“A la
Biblia se le reconoce universalmente una sólida autoridad en el plano ético, así
como también ha tenido y mantiene una notable influencia en el arte, el cine o
la creación literaria. No pocos críticos consideran a la literatura bíblica
como el principal resorte para la representación de la realidad en la cultura
occidental. (…) Pero la Biblia no es un simple monumento de interés
cultural, sino que es, sobre todo, un libro religioso que responde a las
grandes preguntas que, de un modo u otro, todo hombre se plantea” (Francisco
Varo; Las claves de la Biblia; p.
11).
Ahora bien,
¿por qué esta notable influencia de la Biblia en nuestra cultura y en nuestras
vidas? Ningún libro, por ingente y científico que fuera, ha ejercido tanto como
la Biblia y se ha mantenido por casi dos milenios (y eso si hablamos solo del N.

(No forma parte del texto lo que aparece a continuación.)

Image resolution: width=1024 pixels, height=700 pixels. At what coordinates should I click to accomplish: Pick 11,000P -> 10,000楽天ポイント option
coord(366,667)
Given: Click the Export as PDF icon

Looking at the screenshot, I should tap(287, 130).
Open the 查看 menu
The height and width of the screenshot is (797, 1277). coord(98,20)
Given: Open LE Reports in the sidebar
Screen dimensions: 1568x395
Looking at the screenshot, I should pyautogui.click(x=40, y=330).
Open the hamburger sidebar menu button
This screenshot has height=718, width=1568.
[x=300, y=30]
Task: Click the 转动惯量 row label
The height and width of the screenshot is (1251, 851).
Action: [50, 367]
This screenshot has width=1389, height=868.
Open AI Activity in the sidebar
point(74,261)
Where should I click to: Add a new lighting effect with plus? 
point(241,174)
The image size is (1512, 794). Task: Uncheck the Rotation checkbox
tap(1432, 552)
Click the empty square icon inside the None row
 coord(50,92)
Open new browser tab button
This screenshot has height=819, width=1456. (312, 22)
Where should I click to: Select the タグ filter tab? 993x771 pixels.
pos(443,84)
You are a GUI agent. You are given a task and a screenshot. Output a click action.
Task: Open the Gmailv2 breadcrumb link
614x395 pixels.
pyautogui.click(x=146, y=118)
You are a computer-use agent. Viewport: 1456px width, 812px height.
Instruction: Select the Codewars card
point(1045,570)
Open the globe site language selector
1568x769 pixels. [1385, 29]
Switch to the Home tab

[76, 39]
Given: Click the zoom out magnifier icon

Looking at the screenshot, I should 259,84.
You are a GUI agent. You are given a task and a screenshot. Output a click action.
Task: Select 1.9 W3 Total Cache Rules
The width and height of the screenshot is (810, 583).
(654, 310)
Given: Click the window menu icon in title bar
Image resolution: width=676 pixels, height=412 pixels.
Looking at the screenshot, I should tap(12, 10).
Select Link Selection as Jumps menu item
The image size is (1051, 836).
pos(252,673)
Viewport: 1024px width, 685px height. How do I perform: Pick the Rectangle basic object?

T.). La respuesta es esta: “hombres movidos por el Espíritu Santo, han hablado de parte de Dios” (2 p. 1, 21b),
por iniciativa de Dios. Como se ve, aquí concurren tanto el hombre con sus
facultades como Dios. Por un lado, Dios mismo escribe lo que quiere decir (Dt
9, 10), pero por otro, manda a los hombres que escriban sus palabras para
enviarla a todo el orbe (Ap 1, 11; 14, 13) que son sus verdaderas palabras
(Ibíd 19, 9; 21,5) y que unos hombres dan ¡fe de ello! (2 P 1, 18; 1 Jn
1, 1) así como un notario—por poner un ejemplo, y como tal quedándose corto—da
fe de unas palabras que los contrayentes se dicen el uno al otro (Art. 99
código civil). Y esto en todos los tiempos; porque “la historia es un
ininterrumpido reponer fundamentos y retejar techos para la casa de la vida
humana” (Olegario Gonzáles de Cardedal; Rátzinger y Juan Pablo II; p. 186) con—y
principalmente—la ayuda de Dios. Así, los hombres “narran los hechos y
disciernen intervenciones divinas”; proponen verdad (revelación de Dios en
Cristo) y verdades (las consecuencias que implican o se derivan de ella)”;
“crean formas de vida”; acogen o suscitan y sostienen esperanzas humanas” y,
finalmente “anuncian las promesas divinas (Ibíd. Pp. 189-196). Esto es, pues, la inspiración
divina: Dios que habla al hombre de todos los tiempos en su cotidianidad, y
éste acoge y escribe en plena libertad. Así, “Muchas veces y de muchos modos habló Dios en
el pasado a nuestros Padres por medio de los Profetas; en estos últimos tiempos
nos ha hablado por medio del Hijo” (Hb 1, 1b) que se encarnó (Jn 1, 14) y entró
en nuestra historia.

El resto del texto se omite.